Thursday, November 05, 2009

Missing Uncle Tung

By Chip Tsao | published Nov 05, 2009

Hong Kongers are missing former chief executive Tung Chee-hwa as much as the Russians are missing Stalin, the Brits are missing Tony Blair and the Chinese are missing Chairman Mao. It’s no longer Halloween, but the global orgy of reincarnated old phantoms still drags on.

We owe a twinge of conscience to the former chief executive. Tung’s commitment to building 85,000 government-funded flats as a part of his housing scheme, coinciding with the global financial market crash that occurred soon after the 1997 handover, slashed Hong Kong’s property prices by 70 percent and reduced a once-prosperous former colony into economic rubble before he stepped down under the pretext of a sore foot under Beijing’s orders. But the Robin Hood of the Orient may have been right as Hong Kong people are now appalled by the record-breaking $71,280 price per square foot at the luxury development at 39 Conduit Road, presented with honor by Henderson Land. Tung has lived long enough to see his name, once cursed by every street hawker, officer cleaner and taxi driver in every corner of Hong Kong, cleared as Donald Tsang advises young people to buy flats in remote, but cheaper areas such as Tin Shui Wai or Tai Po—a kind of reverse take on “Let them eat cake.” (“Why don’t they eat bread if they can’t afford the brioche?”)

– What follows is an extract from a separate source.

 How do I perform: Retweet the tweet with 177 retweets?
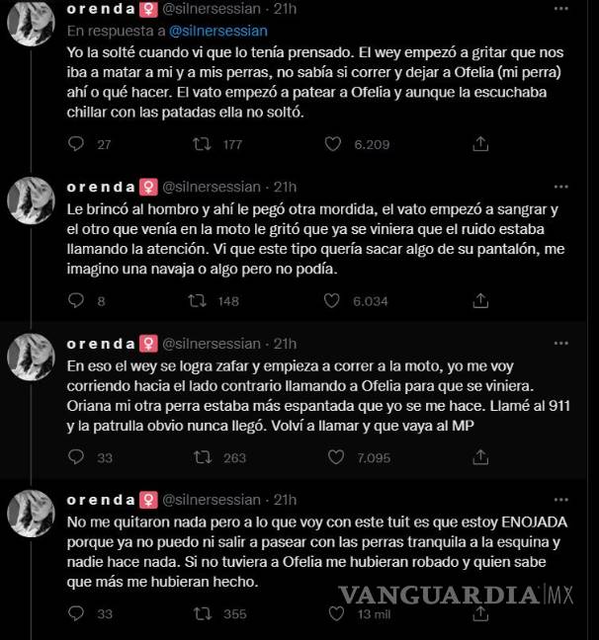point(202,144)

After Napoleon Bonaparte made a mess of his military expeditions after the Revolution, the French saw a brief restoration of the Bourbon royalty when Louis XVIII briefly reclaimed the throne. Because the Chinese people recently saw the fragile figure of former state president Jiang Zemin re-emerge from the Tiananmen Gate during the National Day grand parade, Tung now has a precedent to follow. Give us back Uncle Tung, and make him stand over the shoulder of a gloomy Donald Tsang while he reads his policy speeches to the Legislative Council. We have wrongly exorcised the spirit of Tung, and property prices have rightly soared.

Except that it could be different this time. It’s the Chinese hot money, and not local speculators as in 1997, that is driving up luxury flat prices on Conduit Road and The Peak. As Beijing is holding more than US$2 trillion foreign reserves, it is her global strategy to buy whatever is valuable and available in the world—oil from Iran, ore from Australia, gold mines in Africa, the Canary Wharf in London and, if allowed, they’d even buy the New York Times and turn it into a branch of China Daily. Hong Kong’s overheated property market is a part of this stop-moaning-and-just-name-the-price global shopping spree. Slash the property prices by 70 percent again with the old trick invented by the former British colonist Murray MacLehose and badly bite our motherland’s hand, and then what fate awaits our chief executive— be it Tung, Tang or Tsang? A sore foot again, or worse?